Show each line of the data below in which "agent" occurs.

[Dataset entries]
|---|

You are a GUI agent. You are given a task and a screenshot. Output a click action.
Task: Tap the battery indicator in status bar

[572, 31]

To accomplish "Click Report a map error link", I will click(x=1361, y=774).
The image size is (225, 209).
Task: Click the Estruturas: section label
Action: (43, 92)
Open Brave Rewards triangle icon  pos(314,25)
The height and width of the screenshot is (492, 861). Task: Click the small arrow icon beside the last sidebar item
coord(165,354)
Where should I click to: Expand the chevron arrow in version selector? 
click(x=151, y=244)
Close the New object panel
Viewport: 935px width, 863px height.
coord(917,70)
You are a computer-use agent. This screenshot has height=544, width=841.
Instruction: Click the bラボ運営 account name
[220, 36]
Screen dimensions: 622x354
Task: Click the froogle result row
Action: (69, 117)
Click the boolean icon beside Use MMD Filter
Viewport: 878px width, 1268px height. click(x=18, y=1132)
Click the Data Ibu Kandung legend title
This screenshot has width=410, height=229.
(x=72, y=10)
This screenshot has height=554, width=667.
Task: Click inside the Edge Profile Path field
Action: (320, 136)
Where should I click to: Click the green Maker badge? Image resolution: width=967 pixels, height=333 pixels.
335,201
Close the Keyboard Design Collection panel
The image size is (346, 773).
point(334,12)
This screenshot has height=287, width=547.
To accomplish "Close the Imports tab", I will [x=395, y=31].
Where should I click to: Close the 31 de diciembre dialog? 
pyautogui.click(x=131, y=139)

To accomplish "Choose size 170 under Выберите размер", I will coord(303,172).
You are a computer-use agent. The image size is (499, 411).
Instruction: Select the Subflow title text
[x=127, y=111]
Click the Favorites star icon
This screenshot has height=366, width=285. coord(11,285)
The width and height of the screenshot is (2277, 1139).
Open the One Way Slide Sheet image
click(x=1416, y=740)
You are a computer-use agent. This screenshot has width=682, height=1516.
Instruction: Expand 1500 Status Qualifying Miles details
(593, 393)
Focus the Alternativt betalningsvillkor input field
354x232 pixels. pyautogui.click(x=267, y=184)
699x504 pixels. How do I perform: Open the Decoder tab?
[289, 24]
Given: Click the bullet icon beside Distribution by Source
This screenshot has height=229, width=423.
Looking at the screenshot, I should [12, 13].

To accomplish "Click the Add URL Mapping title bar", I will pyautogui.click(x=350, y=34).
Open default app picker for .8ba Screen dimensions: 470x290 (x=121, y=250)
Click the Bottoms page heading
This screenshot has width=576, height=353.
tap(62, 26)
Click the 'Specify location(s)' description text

|---|

Solution:
You are a GUI agent. You are given a task and a screenshot. Output a click action.
You are a computer-use agent. This screenshot has height=544, width=841.
You are a computer-use agent. The image size is (499, 411).
You are a computer-use agent. This screenshot has width=682, height=1516.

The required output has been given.